- What the exercise asks -
Among the entries, find the lines with the string "picker" and copy them.

START Records for the task

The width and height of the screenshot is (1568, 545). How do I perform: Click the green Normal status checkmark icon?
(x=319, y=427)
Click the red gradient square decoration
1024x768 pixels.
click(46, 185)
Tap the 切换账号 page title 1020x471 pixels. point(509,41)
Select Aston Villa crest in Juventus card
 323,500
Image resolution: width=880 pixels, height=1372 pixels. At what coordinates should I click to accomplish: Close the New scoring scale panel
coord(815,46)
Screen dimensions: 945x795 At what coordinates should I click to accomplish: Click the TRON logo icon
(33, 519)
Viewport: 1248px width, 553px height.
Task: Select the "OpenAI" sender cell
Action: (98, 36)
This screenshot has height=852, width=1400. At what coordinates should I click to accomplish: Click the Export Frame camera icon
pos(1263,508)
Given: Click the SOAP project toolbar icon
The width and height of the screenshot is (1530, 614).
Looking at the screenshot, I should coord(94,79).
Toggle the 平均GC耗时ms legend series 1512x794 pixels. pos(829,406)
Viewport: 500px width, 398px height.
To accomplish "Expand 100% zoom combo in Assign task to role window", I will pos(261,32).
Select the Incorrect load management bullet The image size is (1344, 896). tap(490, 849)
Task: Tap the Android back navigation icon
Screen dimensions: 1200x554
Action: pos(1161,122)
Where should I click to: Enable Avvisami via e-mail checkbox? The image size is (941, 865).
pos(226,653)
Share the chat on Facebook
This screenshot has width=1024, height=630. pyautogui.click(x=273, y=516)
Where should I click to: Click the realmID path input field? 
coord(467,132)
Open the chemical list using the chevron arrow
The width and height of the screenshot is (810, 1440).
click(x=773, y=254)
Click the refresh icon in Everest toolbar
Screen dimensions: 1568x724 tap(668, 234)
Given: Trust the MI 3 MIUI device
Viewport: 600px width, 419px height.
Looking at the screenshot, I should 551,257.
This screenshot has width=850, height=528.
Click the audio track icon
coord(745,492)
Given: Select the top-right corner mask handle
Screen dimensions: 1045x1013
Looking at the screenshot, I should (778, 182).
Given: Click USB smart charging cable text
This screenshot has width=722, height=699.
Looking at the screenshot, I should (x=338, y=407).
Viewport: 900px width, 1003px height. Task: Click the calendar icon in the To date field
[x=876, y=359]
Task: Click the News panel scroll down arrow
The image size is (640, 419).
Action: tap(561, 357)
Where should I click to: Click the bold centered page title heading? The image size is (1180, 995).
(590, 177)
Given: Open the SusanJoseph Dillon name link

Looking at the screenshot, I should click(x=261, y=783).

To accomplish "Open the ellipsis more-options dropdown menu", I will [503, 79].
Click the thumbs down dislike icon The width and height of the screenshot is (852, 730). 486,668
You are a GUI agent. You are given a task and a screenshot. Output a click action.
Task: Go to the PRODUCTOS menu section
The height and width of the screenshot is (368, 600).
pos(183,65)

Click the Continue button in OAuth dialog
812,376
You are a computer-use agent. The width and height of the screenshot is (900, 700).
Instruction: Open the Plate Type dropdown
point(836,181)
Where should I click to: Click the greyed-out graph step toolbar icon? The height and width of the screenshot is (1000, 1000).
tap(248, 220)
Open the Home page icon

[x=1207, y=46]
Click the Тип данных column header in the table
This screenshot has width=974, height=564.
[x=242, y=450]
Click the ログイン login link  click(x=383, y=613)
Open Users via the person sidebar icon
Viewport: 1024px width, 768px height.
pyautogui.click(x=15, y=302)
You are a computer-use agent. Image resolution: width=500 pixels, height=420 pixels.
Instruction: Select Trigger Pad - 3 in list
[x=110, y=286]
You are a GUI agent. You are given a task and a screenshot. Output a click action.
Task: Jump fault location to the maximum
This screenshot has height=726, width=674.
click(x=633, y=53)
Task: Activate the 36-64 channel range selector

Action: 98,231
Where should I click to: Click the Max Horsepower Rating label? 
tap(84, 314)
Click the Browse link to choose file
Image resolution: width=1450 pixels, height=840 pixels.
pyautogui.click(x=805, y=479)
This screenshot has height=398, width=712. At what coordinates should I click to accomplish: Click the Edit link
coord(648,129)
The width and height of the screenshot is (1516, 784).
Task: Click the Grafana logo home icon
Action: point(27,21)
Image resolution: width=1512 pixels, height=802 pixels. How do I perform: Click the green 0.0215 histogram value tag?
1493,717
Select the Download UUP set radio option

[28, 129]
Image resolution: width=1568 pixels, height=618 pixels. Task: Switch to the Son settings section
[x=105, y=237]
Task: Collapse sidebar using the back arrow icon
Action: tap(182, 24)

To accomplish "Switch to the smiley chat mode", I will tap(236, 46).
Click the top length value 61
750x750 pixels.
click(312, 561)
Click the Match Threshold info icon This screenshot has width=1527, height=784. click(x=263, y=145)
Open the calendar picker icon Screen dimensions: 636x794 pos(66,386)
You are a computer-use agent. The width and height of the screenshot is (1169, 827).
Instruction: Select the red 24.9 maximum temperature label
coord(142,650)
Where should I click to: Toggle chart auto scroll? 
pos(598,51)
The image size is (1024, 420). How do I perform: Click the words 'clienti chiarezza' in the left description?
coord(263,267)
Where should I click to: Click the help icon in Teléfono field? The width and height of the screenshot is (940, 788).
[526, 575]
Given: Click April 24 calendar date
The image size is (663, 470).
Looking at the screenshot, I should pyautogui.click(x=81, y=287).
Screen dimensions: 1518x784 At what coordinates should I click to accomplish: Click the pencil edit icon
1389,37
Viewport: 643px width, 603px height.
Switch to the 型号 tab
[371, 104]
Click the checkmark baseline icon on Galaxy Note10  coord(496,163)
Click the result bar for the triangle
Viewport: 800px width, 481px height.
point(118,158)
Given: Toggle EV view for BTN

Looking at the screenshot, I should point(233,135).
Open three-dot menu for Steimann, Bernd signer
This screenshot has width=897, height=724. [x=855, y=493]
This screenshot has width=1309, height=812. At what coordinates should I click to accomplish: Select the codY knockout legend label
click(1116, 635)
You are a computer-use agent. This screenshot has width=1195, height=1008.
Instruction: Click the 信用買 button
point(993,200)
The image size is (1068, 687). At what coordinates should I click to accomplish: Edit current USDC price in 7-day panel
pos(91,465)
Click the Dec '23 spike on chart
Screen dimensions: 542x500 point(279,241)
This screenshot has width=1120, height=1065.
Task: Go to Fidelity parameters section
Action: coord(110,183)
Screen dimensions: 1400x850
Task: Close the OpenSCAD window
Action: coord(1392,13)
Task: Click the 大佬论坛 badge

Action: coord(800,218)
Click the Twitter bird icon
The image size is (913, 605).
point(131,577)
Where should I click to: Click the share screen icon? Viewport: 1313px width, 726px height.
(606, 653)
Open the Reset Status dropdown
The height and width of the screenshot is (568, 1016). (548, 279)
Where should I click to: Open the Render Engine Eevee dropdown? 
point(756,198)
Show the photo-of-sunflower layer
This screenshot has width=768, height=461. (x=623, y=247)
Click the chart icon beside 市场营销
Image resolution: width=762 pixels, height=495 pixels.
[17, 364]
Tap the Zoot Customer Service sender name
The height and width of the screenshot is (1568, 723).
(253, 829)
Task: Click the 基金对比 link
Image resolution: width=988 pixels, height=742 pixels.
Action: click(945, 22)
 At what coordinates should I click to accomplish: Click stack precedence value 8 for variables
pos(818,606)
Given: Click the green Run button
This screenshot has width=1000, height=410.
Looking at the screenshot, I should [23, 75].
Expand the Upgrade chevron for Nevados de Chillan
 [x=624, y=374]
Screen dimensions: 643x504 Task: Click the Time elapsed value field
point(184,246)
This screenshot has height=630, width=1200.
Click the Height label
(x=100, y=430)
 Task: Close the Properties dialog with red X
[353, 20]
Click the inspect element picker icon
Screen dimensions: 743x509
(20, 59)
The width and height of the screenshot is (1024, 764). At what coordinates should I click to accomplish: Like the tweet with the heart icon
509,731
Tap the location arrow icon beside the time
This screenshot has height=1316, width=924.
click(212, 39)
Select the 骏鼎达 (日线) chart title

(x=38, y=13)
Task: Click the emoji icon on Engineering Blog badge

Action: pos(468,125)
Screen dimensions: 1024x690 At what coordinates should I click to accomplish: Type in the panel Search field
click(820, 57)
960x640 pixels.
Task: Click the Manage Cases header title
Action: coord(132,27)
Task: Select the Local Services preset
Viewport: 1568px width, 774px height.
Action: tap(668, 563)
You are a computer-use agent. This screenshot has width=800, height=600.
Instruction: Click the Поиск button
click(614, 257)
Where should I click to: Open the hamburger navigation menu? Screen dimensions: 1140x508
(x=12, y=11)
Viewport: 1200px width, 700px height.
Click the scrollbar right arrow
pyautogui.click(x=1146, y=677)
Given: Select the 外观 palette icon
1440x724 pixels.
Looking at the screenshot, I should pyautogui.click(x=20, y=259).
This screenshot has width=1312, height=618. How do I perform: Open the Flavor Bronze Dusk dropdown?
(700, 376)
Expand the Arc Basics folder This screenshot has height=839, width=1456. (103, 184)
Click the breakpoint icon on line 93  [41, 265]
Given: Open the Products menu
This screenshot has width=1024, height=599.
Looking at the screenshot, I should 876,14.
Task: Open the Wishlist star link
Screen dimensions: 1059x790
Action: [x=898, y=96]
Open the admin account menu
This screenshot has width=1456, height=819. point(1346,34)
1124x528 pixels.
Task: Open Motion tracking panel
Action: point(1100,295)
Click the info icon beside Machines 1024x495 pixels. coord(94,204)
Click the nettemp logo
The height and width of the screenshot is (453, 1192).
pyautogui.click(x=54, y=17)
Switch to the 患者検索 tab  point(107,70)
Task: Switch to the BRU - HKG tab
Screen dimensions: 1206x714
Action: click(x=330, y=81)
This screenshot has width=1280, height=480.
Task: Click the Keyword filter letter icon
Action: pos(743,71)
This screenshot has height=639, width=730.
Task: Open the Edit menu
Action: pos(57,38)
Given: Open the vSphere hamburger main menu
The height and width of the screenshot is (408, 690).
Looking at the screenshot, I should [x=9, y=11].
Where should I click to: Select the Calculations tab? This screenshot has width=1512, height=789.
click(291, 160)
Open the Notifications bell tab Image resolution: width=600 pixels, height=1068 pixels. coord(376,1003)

END Records for the task

- Response to the exercise -
Open the calendar picker icon Screen dimensions: 636x794 pos(66,386)
Click the inspect element picker icon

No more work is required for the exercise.